The β-galactosidase reporter integrated into the MCIP1 locus was expressed in the same pattern as the endogenous MCIP1 gene during embryonic development. At embryonic day 10, β-galactosidase activity was detectable only in the developing heart (Fig. 2B), which is consistent with earlier published results showing MCIP1 expression primarily in the developing heart at embryonic days 9.5 and 10.5 (23). Examination of histological sections revealed that this staining was localized to the ventricular myocardium. We also examined reporter gene activity in various postnatal tissues of adult MCIP1^+/− animals. β-Galactosidase activity was present throughout the adult heart including the atria (Fig. 2C). Staining was also detected in skeletal muscle containing a high proportion of slow-twitch-type fibers including the soleus and was absent in primarily fast-twitch muscle groups such as white vastus. β-Galactosidase activity was also present in the adult brain, particularly in the hippocampus and dentate gyrus (data not shown).

Calcineurin Activity Is Decreased in MCIP1^−/− Mice.

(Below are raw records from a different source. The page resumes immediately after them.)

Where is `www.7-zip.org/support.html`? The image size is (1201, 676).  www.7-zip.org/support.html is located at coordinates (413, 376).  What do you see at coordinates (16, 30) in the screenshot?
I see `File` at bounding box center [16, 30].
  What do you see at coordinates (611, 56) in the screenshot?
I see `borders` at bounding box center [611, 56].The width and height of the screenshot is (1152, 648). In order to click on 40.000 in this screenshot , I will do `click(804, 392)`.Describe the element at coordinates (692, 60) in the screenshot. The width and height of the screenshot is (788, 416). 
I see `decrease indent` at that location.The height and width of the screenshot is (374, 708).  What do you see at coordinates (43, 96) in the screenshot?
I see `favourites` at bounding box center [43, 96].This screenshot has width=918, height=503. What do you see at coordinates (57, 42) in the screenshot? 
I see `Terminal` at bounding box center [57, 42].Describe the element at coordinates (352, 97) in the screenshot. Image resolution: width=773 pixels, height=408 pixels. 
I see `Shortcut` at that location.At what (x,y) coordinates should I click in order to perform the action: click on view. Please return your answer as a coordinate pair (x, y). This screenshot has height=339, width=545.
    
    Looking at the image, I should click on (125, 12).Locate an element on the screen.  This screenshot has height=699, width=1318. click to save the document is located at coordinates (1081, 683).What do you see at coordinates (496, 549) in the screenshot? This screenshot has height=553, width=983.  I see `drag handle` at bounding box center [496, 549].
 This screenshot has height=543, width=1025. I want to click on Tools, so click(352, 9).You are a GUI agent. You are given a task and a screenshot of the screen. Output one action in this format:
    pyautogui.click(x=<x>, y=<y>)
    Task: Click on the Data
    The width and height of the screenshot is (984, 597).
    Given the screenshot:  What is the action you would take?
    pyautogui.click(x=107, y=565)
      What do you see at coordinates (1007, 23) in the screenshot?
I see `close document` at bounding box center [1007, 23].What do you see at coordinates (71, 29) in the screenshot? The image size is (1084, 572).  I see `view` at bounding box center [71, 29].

Based on its up-regulation in response to calcineurin signaling, MCIP1 has been hypothesized to participate in a negative feedback loop to suppress calcineurin activity (19). Surprisingly, we observed a decrease of ≈45% in the level of calcineurin activity in cardiac extracts from MCIP1 null mice (Fig. 3A) that was not due to a decrease in calcineurin protein levels (Fig. 3B). These findings suggested that MCIP1 might be required for maximal activity of calcineurin. It should be pointed out that this calcineurin assay detects maximal potential calcineurin activity in the presence of optimal amounts of calcium and calmodulin. If there were differences in calcineurin activity in wild-type and mutant hearts in vivo due to, for example, differences in subcellular localization or association of the enzyme with positive or negative cofactors, it is unlikely such differences would be detected in this assay.

Calcineurin activity in MCIP1 mutant mice. (A) Calcineurin activity was measured from cardiac lysates prepared from wild-type (+/+) or MCIP1 mutant (−/−) mice. The values shown are mean of eight hearts ± SEM. (B) A representative Western blot is shown to detect CnA levels using extracts prepared from individual hearts for the calcineurin activity assay described for A.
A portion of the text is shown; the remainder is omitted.